Oribatida are primarily soil dwelling, but also occur on trees [56]. For example, Eremaeidae Eueremaeus trionus was found on bases of branches of Siberian pine trees (Pinus sibirica) [57]. Thus, in the clade of Oribatida, we found most of the contigs are from Magnoliopsida (7/10). Interestingly, there was a contig from Brachystomella parvula (Collembola, JABASM01) which is closest to Hypochthonius rufulus (Oribatida, Hypochthoniidae). Springtails (Collembola) are also microarthropods that live below ground as Oribatida mites, and they are usually used together to reveal effects of the environmental change on soil microarthropod populations [58].
In Astigmata clade, the contigs are mostly sourced from Insecta or Magnoliopsida, except in Analgoidea (Psoroptidia). In Psoroptidia clade, there are two contigs from Ave: the mountain parakeet (JAOEHY01) and the blue-and-yellow macaw (JAAAKF01), and one contig from Mammalia: Bison bison (JPYT01). They are closest to the feather mite (Analgoidea) Ingrassia philomachi or Dermatophagoides farinae [59] in the phylogenetic tree.
Histiostomatoidea are typically associated with wet environments, and believed to be the earliest derivative Astigmata [45]. In Histiostomatoidea clade, the contigs are most from Insecta (8/12). The exceptions are as follows: contigs from Euscorpius italicus (Scorpiones; GKBL01), Schendyla carniolensis (Chilopoda; GESL01), Polydesmus complanatus (Diplopoda; GESI01) and Nepenthes khasiana (Magnoliopsida; GEXD02).

4. Discussion

Distribution and host associations of mites are complex because of their remarkable diversity of trophic preferences and habitats. Moreover, crossovers often occur (e.g., predators may feed on plants; free-living mites switch to parasitic or phoretic on other animals; and litter-inhabiting mites move onto plants) [1]. Thus, it is very challenging to summarise the distribution and host-interactions of mites.
Fundamental advances in sequencing technology and bioinformatics made en masse biodiversity assessments of microscopic organisms possible [60]. In this study, we applied a bioinformatics method to excavate mite contaminations in Genbank WGS/TSA database with acceptable computational costs and draw some conclusions that are in line with our expectations and mite–host associations concluded in traditional studies. However, we would like to emphasize some limitations of our study:
First, this study was not intended to survey all contaminated contigs related to all mite genes, but just those related to DNA barcodes. The reason was that the huge size and rapid growing of the Genbank database surpasses the limit of our computational resources, as we mentioned before [13].
Second, the mite contaminations detected by this study still have biases. The greatest number of mite species is found in soils [61]. However, we detected relatively few contigs of Oribatida and Endeostigmata (many of which live in deep soil). The reason is that Genbank WGS/TSA does not contain soil environmental data. Besides, the environmental specimens are not suitable for host association study because of the obscure host information.
Third, although BOLD barcode library is largely complete for vertebrate species, it remains poorly developed for invertebrates, especially mites [62]. Since our pipeline relied heavily on the BOLD and Genbank nt databases, we suppose there are still undetected mite contaminations related to unrecognized species. As the BOLD database is growing, it will provide sufficiently available barcodes to allow more precise resolution of the contaminated mites.
Lastly, as mites are so speciose, the contaminated contigs detected in this study still cannot cover all mite or host taxa. Hence, there are some mite families or host classes missed in our deduced distribution pattern.
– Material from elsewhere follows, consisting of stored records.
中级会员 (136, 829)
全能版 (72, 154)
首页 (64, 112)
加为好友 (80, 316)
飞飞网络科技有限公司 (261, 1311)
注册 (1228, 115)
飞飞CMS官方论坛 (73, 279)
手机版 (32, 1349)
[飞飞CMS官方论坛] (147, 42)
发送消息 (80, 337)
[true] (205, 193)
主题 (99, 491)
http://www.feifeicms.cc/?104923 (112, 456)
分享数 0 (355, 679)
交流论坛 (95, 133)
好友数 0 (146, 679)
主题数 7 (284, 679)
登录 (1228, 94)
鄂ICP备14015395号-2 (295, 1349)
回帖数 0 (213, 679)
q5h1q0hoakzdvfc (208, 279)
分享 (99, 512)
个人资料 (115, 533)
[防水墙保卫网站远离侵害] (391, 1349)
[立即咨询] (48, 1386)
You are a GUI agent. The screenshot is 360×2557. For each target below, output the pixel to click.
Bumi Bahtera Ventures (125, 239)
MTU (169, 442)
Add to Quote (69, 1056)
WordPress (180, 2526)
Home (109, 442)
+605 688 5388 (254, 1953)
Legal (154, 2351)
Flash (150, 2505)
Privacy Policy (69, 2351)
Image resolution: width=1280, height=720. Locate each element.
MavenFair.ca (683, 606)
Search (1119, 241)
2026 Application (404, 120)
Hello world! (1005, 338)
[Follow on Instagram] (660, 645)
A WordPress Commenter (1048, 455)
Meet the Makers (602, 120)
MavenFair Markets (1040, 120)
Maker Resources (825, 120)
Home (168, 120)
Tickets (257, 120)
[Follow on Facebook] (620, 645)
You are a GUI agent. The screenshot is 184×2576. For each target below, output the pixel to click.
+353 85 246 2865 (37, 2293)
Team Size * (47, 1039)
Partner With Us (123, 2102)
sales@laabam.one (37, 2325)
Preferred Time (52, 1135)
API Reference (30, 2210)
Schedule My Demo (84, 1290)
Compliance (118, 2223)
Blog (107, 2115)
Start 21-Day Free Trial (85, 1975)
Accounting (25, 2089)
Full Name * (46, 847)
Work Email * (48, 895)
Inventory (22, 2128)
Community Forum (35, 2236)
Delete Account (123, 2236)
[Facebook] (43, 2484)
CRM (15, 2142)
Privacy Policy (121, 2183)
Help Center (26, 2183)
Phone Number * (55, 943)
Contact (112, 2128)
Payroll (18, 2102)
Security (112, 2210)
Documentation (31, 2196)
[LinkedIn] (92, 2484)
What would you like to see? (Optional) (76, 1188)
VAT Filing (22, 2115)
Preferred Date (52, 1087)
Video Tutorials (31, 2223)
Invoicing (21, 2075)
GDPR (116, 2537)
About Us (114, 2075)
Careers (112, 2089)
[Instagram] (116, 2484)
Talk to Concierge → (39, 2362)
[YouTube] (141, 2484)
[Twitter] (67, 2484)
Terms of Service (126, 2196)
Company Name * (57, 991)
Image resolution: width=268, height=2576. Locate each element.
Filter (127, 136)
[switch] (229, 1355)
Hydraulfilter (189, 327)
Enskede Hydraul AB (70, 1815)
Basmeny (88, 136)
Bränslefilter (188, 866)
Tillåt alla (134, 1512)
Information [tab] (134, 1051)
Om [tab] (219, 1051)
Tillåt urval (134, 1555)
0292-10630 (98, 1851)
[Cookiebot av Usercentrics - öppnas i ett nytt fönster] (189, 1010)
However, as the Genbank database growing, the mite contaminations will increase, and would provide more comprehensive information for mite distribution study.

5. Conclusions

In this study, we systematically studied the mite distribution based on contaminations in the Genbank WGS/TSA database, which covered a large cohort of species (animals: 10,240; plants: 1970; Spreadsheet S1). The results suggest that mite-derived contaminations are common in genomic databases, with three in a hundred of assemblies contaminated by mites. Thus, apart from commonly known microbial contaminations, we should also be aware of the contaminations derived from minuscule mites to avoid erroneous interpretation of the genomic data. Based on these valuable contaminated contigs, host associations of mites were concluded, such as Parasitengona mites on arthropods and Phytoseiidae, Tetranychidae, Tenuipalpidae and Eriophyoidea on plants. Further phylogenetic analysis of the predicted COI derived from these contigs corroborated the mite origination and heterogeneous distribution of the contaminated contigs. Overall, our study provides valuable insights into the global biodiversity and distribution of mites.

Supplementary Materials

The following supporting information can be downloaded at: https://www.mdpi.com/article/10.3390/ani13203172/s1, Figure S1: Length distribution of (a) 59 mitochondrion genomes of mites in Refseq database, and (b) 1717 mite contaminated contigs in Genbank WGS/TSA database detected in this study; Figure S2: Relative abundance of mite contaminated contigs at various Acari taxonomic levels detected in Genbank WGS/TSA database; Table S1: List of protein sequences retrieved from Genbank for the phylogenetic analysis; Table S2: Contaminations of family Demodicidae; Table S3: Contaminations related to the order Sarcoptiformes in fish (Actinopteri) assemblies; Spreadsheet S1: WGS & TSA assembly info.xls; Fastafile S1: Mite contaminated contigs.fasta.

Author Contributions

Conceptualization, J.X.; formal analysis, J.X. and Y.Z.; investigation, Y.Z.; writing—original draft preparation, J.X. All authors have read and agreed to the published version of the manuscript.

Funding

This research was funded by the National Natural Science Foundation of China (grant No. 31900152) and the Science and Technology Research Program of Chongqing Municipal Education Commission (grant No. KJQN202100632).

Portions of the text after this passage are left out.